_Work item_
From the line that holds "Task: Click the" to the end of the records, reproduce every line exactly. No pictures.

----

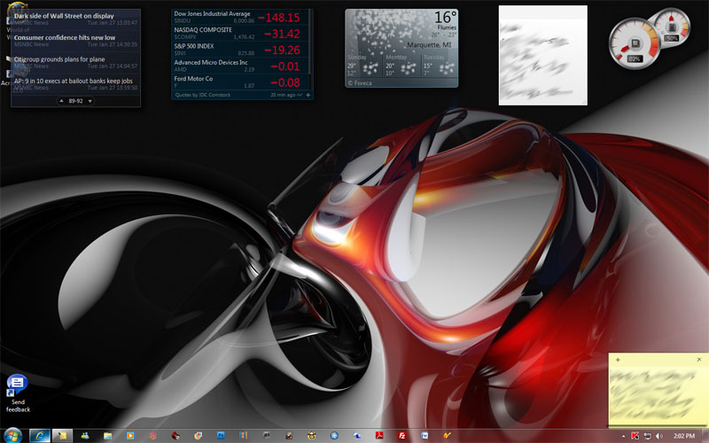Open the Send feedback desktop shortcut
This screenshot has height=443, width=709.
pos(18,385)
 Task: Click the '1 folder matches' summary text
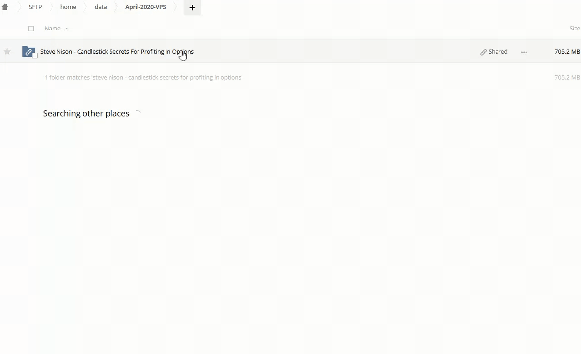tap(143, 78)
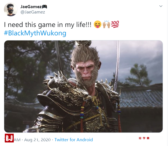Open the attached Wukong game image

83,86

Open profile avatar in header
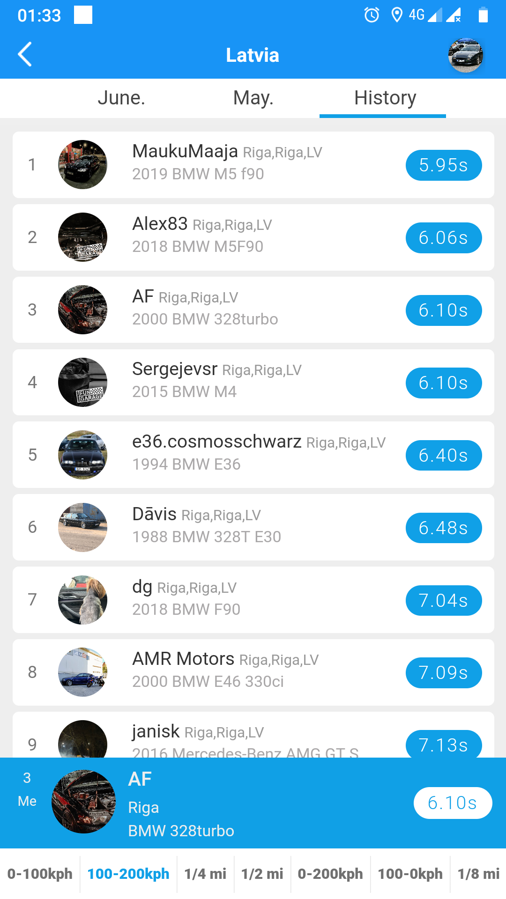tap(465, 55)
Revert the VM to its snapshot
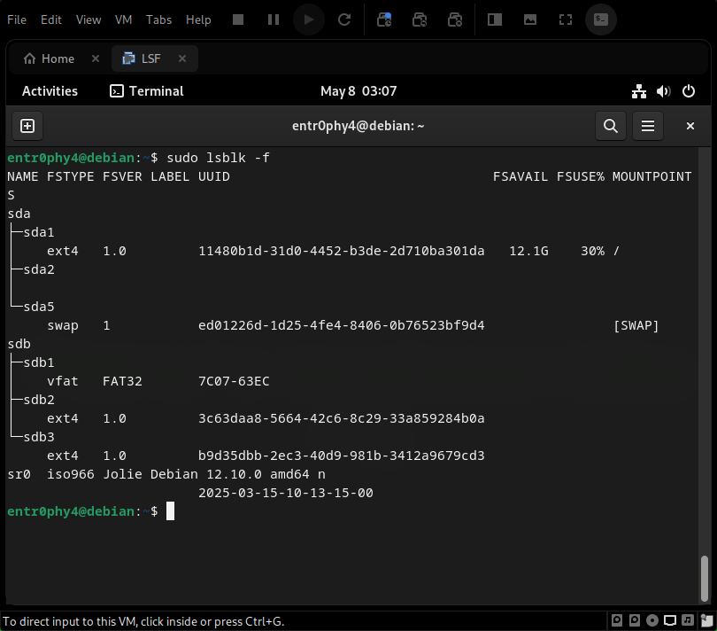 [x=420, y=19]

----

_Answer for the task_
 Task: Click the '1 folder matches' summary text
tap(143, 78)
Open the attached Wukong game image

83,86

Open profile avatar in header
tap(465, 55)
Revert the VM to its snapshot
 [x=420, y=19]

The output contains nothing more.